Аркадий Блюмбаум - Musica mundana и русская общественность. Цикл статей о творчестве Александра Блока
«Вечно юные» «большие синие глаза» Гаэтана, видимо, истолковывались Блоком как знак причастности «мирам иным», ср. «синие глаза» Коммиссаржевской, которые «говорили о чем-то безмерно большем, чем она сама» (что Блок соотносит с мотивом особого детского зрения художника-Кая), «бездонную синеву глаз» Вл. Соловьева в очерке «Рыцарь-монах» [Блок VIII, 137], а также видение, описанное в «Незнакомке»: «И очи синие, бездонные / Цветут на дальнем берегу»[115]. К репрезентантам «миров иных» следует относить и «неизвестную даль», которую прозревала Коммиссаржевская[116]; ср. в речи памяти Врубеля о «гении», который «уходит все дальше»[117], или в «Рыцаре-монахе»: «Он медленно ступал за неизвестным гробом[118] в неизвестную даль[119], не ведая пространств и времен» [Блок VIII, 137][120] (о соотнесенности в творчестве Блока «синего», «дали» и «берега» с прозрением «миров иных» см. [Sloane 1985: 216, 236]). Однако контекст статьи о Соловьеве позволяет предположить, что «неизвестную даль», в которую уходил «рыцарь-монах», следует понимать не только как «видение иномирного», но и как (увиденный, разумеется, тем, кому доступно «иномирное») «новый мир», «который стоит уже при дверях» [Блок VIII, 142], иными словами – как указание на будущее[121]. С этим смысловым рядом[122] соотнесен и образ «чудесного видения» России в статье «Дитя Гоголя», где семантика «дали» однозначно указывает на «грядущее» и провидческий характер гоголевского творчества: «Так влечет к себе Гоголя новая родина, синяя даль, в бреду рождения снящаяся Россия» [Блок VIII, 107]. И далее: «…открылась омытая весенней влагой, синяя бездна, „незнакомая земле даль“, будущая Россия»; «Этого ребенка назвал он Россией. Она глядит на нас из синей бездны будущего и зовет туда» [Блок VIII, 107-108][123] (ср. там же: «Только способный к восприятию нового в высшей мере мог различить в нем новый, нерожденный мир, который надлежало Гоголю явить людям» [Блок VIII, 106][124]), ср. также в стихотворении «Пушкинскому Дому»: «Что за пламенные дали / Открывала нам река! / Но не эти дни мы звали, / А грядущие века. / Пропускали дней гнетущих / Кратковременный обман. / Прозревали дней грядущих / Сине-розовый[125] туман» [Блок V, 96][126].
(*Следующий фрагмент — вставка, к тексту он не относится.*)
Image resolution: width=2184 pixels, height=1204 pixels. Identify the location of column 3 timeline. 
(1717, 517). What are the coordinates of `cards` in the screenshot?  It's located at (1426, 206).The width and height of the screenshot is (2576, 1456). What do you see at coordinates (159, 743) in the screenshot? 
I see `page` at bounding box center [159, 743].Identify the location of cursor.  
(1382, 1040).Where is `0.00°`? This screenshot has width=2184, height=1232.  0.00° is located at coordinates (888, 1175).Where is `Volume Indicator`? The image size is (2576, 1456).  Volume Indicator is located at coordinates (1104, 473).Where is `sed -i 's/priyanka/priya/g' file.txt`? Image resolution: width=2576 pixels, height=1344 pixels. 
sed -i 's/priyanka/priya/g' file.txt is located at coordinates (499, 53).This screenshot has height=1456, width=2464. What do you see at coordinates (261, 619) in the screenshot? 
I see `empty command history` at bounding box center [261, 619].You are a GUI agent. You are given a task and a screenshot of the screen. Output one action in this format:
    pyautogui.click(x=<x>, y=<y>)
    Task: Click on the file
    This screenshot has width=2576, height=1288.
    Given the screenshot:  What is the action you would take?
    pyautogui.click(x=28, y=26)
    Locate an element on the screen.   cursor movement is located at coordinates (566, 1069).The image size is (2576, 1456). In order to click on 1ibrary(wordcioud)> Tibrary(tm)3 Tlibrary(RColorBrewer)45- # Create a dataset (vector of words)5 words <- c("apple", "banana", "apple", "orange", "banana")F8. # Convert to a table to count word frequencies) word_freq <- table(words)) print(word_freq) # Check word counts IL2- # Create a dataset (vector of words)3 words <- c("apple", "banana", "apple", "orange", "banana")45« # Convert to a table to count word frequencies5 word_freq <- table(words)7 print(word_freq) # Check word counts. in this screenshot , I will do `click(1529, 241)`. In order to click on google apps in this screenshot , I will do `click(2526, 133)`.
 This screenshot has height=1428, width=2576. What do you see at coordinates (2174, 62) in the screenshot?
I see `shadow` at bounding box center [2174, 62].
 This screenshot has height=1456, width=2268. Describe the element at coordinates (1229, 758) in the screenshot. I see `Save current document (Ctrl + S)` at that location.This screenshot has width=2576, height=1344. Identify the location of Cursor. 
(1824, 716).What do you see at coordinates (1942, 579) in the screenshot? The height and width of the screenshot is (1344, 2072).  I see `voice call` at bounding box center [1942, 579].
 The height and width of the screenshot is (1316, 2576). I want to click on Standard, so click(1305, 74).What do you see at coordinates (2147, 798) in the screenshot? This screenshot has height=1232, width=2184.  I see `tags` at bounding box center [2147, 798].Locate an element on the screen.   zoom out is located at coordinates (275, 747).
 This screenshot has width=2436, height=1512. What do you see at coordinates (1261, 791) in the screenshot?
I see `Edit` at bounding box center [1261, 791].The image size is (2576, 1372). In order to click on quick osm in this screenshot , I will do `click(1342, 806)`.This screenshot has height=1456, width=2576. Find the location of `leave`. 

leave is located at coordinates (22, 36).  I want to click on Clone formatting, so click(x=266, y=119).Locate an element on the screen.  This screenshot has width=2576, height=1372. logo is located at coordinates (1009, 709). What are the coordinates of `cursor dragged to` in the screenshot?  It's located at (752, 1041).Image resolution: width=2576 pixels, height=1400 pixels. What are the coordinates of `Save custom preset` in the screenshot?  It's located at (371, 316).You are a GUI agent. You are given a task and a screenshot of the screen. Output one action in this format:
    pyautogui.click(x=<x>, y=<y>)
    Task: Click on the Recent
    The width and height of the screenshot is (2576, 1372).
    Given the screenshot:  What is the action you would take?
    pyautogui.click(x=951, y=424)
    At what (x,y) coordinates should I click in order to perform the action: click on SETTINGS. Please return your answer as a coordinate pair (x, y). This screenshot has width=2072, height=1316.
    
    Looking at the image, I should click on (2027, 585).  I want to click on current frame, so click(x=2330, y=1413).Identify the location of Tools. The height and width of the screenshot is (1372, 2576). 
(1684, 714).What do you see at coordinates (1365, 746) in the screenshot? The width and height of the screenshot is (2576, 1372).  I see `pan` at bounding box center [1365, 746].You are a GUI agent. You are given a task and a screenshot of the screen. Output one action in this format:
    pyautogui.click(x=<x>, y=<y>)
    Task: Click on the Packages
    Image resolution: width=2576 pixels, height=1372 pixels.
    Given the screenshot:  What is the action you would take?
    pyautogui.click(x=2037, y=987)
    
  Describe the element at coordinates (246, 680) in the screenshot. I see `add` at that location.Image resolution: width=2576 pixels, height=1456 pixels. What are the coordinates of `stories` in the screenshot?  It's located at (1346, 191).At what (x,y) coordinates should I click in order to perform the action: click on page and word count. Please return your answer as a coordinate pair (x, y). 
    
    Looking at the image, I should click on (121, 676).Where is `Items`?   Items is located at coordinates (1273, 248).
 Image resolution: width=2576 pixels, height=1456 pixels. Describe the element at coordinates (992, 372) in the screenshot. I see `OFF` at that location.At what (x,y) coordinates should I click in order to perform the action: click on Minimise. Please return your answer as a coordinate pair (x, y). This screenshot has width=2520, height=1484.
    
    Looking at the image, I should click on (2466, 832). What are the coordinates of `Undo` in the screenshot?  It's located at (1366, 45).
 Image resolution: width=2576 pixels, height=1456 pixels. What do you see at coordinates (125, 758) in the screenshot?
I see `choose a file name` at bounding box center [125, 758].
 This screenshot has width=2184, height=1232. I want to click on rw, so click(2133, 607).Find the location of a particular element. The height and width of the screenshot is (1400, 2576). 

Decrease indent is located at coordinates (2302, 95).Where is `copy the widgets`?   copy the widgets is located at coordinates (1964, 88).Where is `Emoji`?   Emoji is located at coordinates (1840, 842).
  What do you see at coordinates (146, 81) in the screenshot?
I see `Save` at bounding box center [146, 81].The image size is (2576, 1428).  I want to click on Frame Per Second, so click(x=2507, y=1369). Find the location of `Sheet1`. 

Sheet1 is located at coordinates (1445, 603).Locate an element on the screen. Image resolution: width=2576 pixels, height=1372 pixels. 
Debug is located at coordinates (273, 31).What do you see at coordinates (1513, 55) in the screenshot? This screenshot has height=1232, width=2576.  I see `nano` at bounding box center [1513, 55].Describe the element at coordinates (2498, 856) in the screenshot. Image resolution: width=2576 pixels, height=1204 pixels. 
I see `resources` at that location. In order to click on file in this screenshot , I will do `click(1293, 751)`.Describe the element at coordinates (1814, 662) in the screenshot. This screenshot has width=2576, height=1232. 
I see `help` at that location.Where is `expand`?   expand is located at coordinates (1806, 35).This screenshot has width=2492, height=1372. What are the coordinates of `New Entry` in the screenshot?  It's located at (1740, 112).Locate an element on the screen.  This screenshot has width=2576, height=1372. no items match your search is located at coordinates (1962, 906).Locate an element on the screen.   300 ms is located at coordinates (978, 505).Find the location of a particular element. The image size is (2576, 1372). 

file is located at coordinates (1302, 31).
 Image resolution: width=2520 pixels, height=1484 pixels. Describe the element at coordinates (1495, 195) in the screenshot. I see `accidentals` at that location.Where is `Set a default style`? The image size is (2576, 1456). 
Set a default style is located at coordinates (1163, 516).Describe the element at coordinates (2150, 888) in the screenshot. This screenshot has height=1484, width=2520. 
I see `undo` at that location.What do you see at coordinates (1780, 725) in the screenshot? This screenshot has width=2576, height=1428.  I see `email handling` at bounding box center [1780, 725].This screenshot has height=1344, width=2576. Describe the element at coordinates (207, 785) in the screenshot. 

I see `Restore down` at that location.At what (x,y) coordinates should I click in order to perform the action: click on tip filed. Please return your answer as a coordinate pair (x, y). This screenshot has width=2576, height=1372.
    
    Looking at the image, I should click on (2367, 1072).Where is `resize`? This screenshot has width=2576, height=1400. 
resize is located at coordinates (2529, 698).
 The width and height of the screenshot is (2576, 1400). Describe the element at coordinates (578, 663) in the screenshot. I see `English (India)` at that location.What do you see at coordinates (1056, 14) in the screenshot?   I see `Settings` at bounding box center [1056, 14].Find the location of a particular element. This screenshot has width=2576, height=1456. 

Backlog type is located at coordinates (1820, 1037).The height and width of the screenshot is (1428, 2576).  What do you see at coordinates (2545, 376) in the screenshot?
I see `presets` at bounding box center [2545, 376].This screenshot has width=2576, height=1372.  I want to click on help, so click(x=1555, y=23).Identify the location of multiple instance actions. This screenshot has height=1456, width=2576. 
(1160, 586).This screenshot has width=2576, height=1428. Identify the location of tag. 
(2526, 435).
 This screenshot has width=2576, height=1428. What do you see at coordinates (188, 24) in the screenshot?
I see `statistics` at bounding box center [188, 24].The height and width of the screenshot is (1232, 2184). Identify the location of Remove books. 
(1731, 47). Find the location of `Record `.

По-видимому, семантикой «будущего» наделяется и призыв «искать Землю Обетованную», который доносит иномирный ветер в речи «Памяти Врубеля». Так, в рецензии на «Сети», вошедшей в «Письма о поэзии», Блок обнаруживает в сборнике Кузмина два поэтических «лица», две поэтических «персоны» – «западническую» («галломанскую») и «славянофильскую», национальную. Именно с национальными мотивами книжки Блок соотносит образ «юного мудреца» [Блок VIII, 48], в облике которого просматриваются черты символистского поэта-пророка с его «вещим и земным прозрением» и «поющим» о «земле обетованной» [Блок VIII, 48, 49]. Эту «пророческую» линию поэтического творчества Кузмина Блок именует «песнями о будущем» [Блок VIII, 49][127]. Поэтому неслучайно во врубелевской речи, уходя в «даль», в которую зовет его «глухой ветер», гений как бы опережает свое время (см. мотив «следующих поколений»[128] [Блок VIII, 122]). Следует отметить, что когда загадочные звуки, принесенные ветром из «миров иных», становятся «пением ветра», Блок эксплицирует семантику «грядущего» и «судьбы», как, например, в «Итальянских стихах» («И некий ветр сквозь бархат черный / О жизни будущей поет») или в «Песне Судьбы» («Слышишь, как поет ветер? Точно песня самой судьбы» [Блок VI, 113], см. также [Блок III, 969]).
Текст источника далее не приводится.